■ Activity
Repeat the lines below exactly as written, please, from the line with "This screenshot has width=1344, height=831." to the line with "Click the bank", both lines included, and no others.

■ Source data
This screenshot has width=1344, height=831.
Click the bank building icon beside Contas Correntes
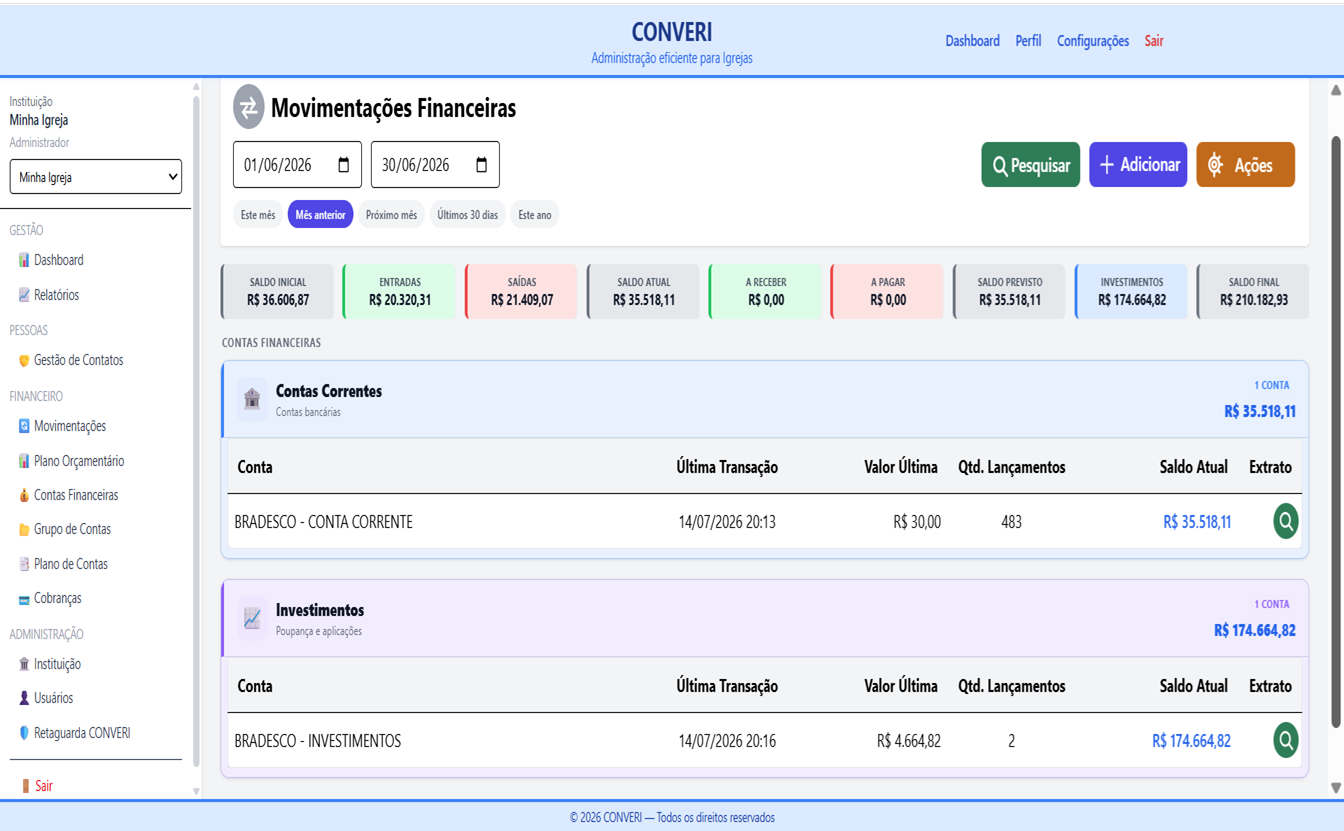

* * *

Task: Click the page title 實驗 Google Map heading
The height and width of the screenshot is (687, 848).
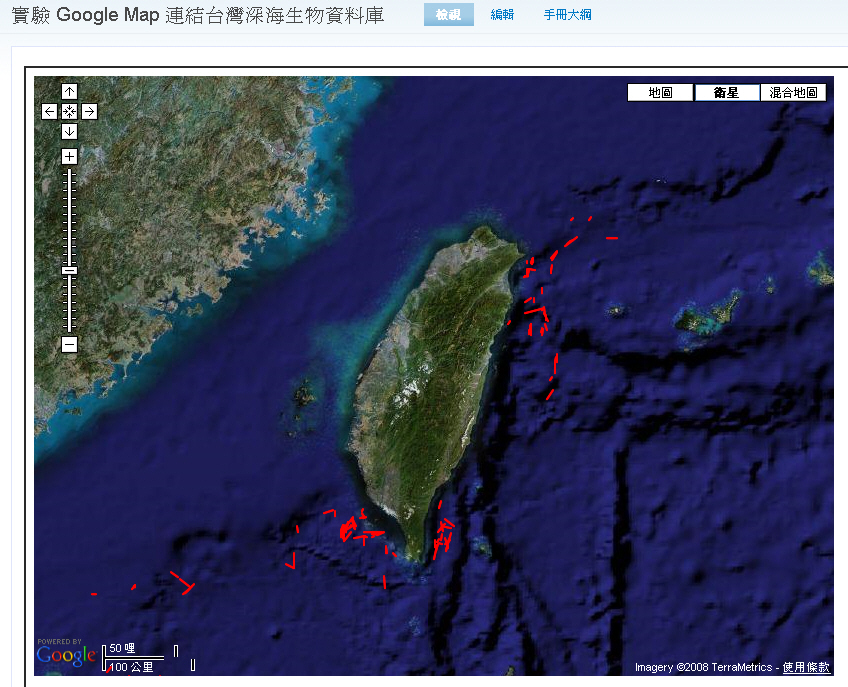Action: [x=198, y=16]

==

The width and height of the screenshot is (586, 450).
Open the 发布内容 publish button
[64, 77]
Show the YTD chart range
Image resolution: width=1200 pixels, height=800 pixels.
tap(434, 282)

■ Result
This screenshot has width=1344, height=831.
Click the bank building icon beside Contas Correntes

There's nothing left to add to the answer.